Dataset entries
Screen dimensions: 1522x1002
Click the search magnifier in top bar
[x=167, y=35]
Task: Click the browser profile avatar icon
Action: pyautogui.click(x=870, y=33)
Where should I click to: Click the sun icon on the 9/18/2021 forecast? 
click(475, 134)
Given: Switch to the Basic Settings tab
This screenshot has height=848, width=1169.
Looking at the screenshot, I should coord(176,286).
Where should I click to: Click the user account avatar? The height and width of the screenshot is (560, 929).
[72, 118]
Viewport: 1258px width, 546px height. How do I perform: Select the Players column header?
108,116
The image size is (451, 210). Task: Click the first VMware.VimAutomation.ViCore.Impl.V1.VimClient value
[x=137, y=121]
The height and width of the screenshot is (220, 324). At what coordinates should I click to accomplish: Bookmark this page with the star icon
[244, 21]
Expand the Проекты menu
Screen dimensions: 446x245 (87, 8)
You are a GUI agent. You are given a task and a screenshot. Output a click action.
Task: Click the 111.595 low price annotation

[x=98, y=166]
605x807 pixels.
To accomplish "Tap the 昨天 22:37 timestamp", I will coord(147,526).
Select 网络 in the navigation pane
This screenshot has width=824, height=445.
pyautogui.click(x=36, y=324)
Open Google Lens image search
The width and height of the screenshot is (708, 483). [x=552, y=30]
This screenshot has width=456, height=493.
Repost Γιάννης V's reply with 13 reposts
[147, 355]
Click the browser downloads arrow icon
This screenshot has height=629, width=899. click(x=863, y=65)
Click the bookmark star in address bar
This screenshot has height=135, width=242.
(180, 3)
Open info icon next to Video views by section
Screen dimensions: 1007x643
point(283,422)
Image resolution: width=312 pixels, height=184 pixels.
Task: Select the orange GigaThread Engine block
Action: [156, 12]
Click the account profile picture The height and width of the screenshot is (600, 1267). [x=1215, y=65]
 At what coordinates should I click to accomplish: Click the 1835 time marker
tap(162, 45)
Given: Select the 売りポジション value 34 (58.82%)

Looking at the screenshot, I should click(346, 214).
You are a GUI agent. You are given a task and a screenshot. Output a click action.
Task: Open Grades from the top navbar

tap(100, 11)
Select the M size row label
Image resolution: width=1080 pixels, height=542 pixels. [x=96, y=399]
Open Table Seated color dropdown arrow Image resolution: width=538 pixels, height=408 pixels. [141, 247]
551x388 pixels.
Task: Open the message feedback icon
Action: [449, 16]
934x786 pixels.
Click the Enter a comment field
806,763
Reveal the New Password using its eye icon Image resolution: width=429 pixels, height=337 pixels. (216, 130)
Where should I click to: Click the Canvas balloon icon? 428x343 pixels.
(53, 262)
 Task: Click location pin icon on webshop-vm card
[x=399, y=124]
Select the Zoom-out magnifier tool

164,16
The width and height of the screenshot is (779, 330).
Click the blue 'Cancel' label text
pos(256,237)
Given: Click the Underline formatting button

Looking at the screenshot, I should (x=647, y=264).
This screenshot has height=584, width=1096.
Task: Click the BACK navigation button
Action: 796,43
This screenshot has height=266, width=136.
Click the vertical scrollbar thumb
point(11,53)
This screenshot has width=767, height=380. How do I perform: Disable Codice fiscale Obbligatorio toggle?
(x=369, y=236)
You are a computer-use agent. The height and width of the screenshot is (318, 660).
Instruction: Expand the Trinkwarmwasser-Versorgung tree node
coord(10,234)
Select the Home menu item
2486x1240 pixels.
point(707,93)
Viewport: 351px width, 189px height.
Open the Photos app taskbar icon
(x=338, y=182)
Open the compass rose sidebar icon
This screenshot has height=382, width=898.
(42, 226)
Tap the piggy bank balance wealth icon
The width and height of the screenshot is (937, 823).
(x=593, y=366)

Objective
Reproduce the material without any changes, from its first line through the line that contains "Looking at the screenshot, I should coord(176,286).".

Output
Screen dimensions: 1522x1002
Click the search magnifier in top bar
[x=167, y=35]
Task: Click the browser profile avatar icon
Action: pyautogui.click(x=870, y=33)
Where should I click to: Click the sun icon on the 9/18/2021 forecast? 
click(475, 134)
Given: Switch to the Basic Settings tab
This screenshot has height=848, width=1169.
Looking at the screenshot, I should coord(176,286).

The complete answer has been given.